- [JOB]:
Output the entries in the stretch from the line containing "Viewport: 1024px width, 694px" through the end of the entries as a two-column CSV with the columns text and answer. Use one row per entry and put each value in a single quoted field with line breaks turned into spaces, leaving the pictures out.

::: RECORDS FOR PROCESSING :::

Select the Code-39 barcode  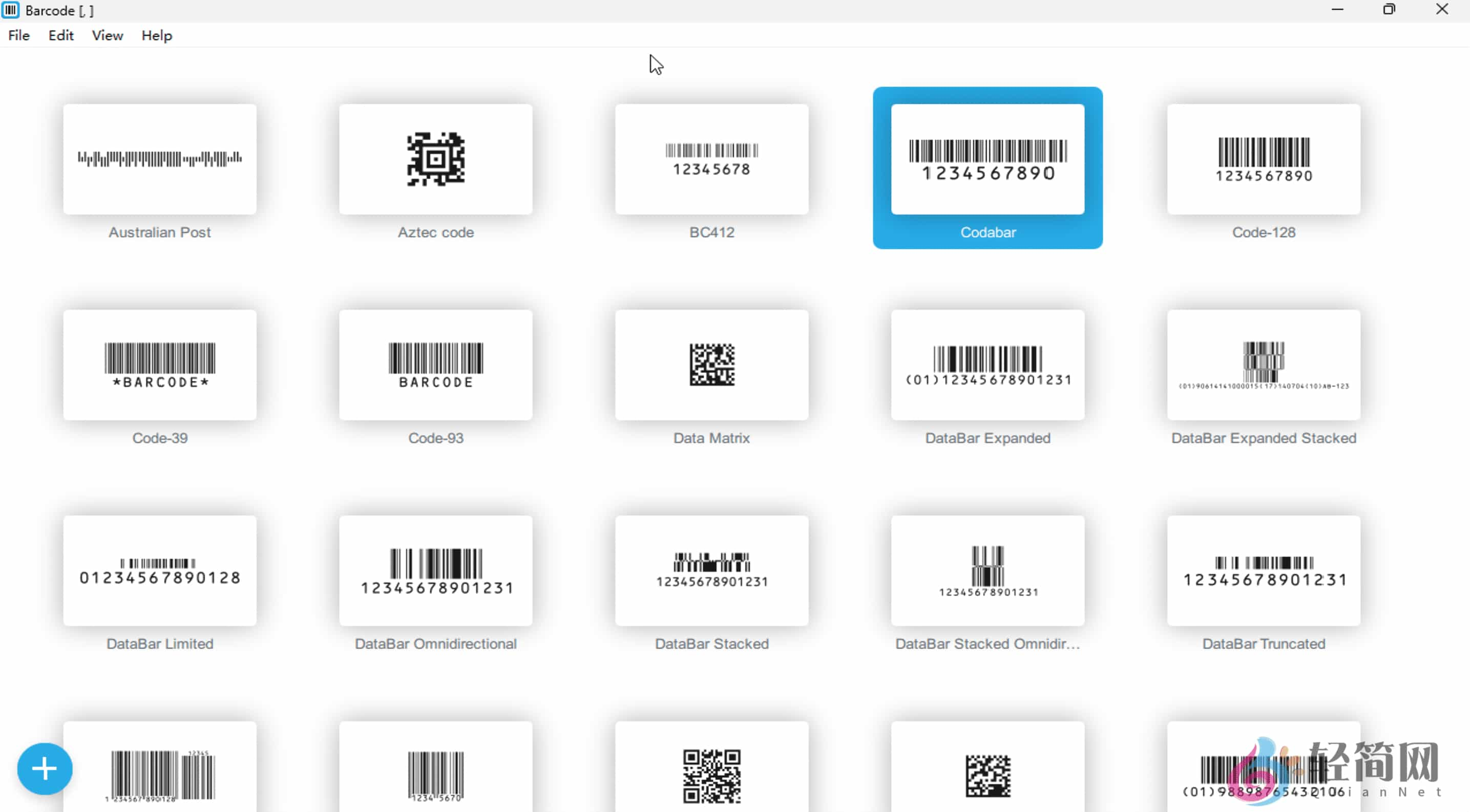pyautogui.click(x=160, y=366)
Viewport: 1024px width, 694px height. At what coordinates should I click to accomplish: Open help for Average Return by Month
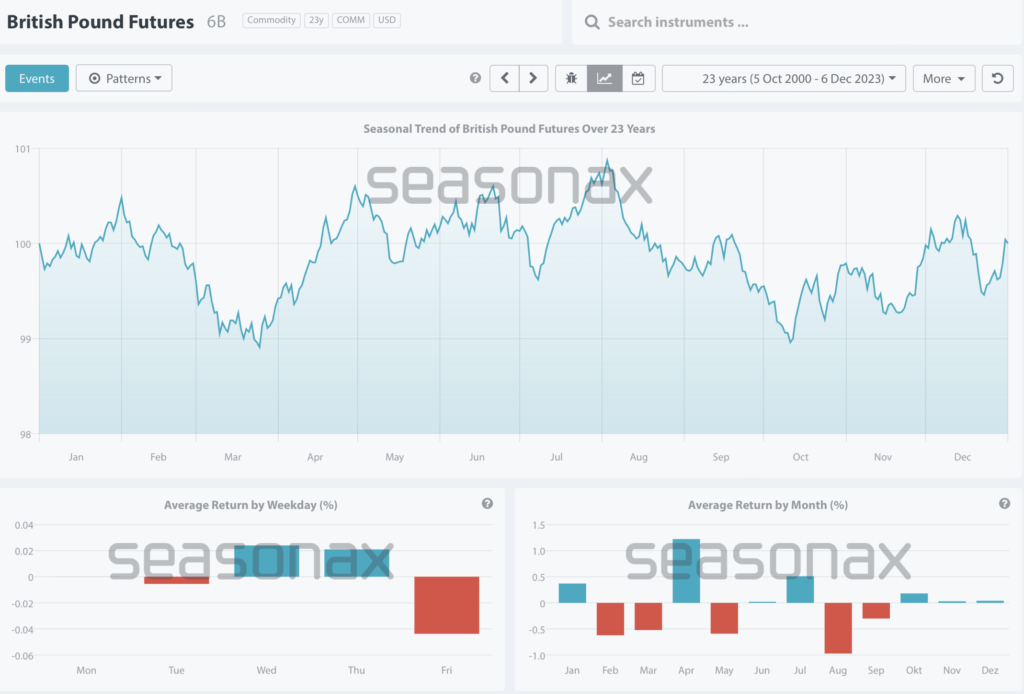[x=1004, y=504]
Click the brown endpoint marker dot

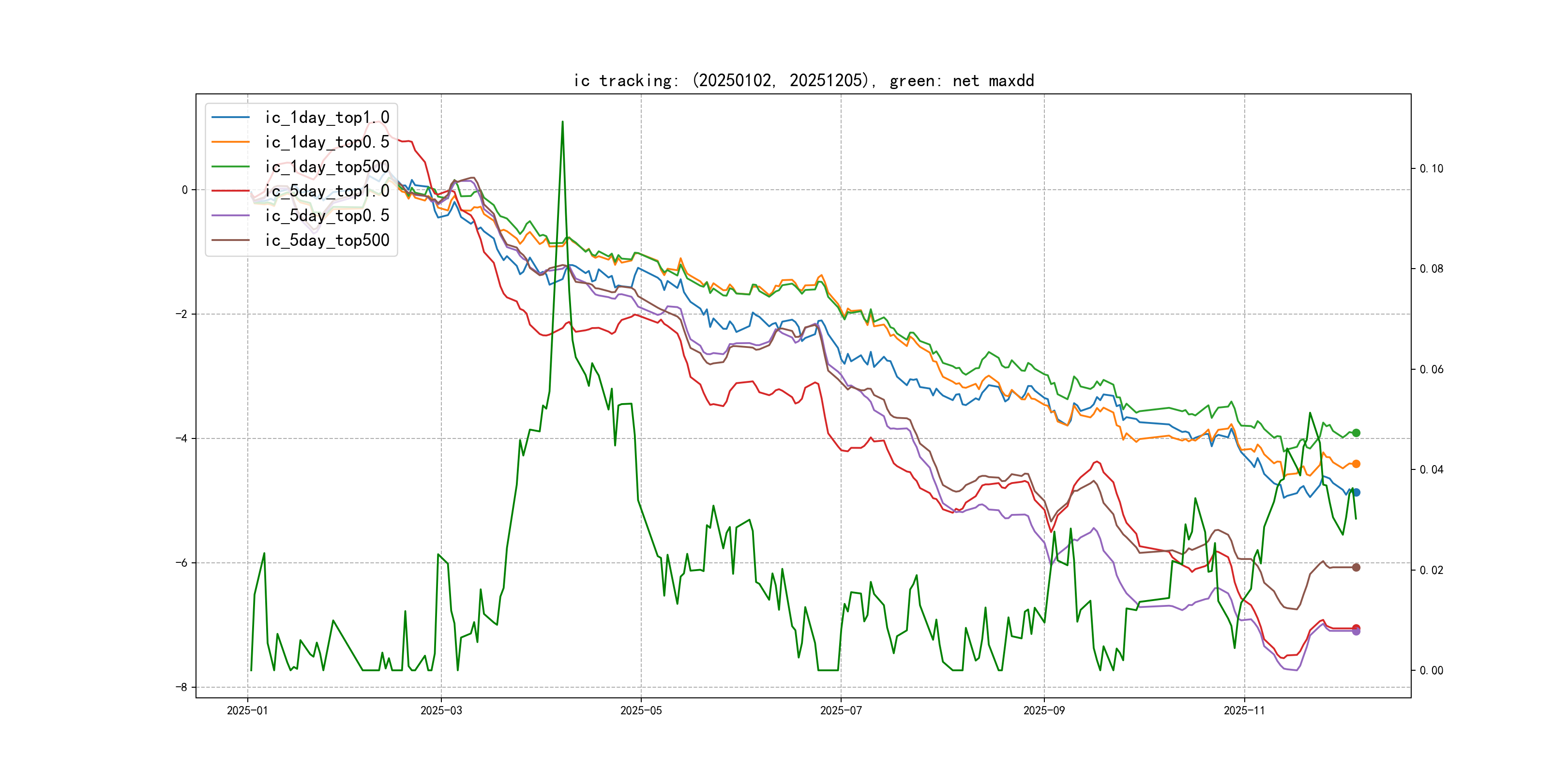pos(1356,567)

:::

- [RESULT OF THE TASK]:
text,answer
"Viewport: 1024px width, 694px height. At what coordinates should I click to accomplish: Open help for Average Return by Month","[x=1004, y=504]"
"Click the brown endpoint marker dot","pos(1356,567)"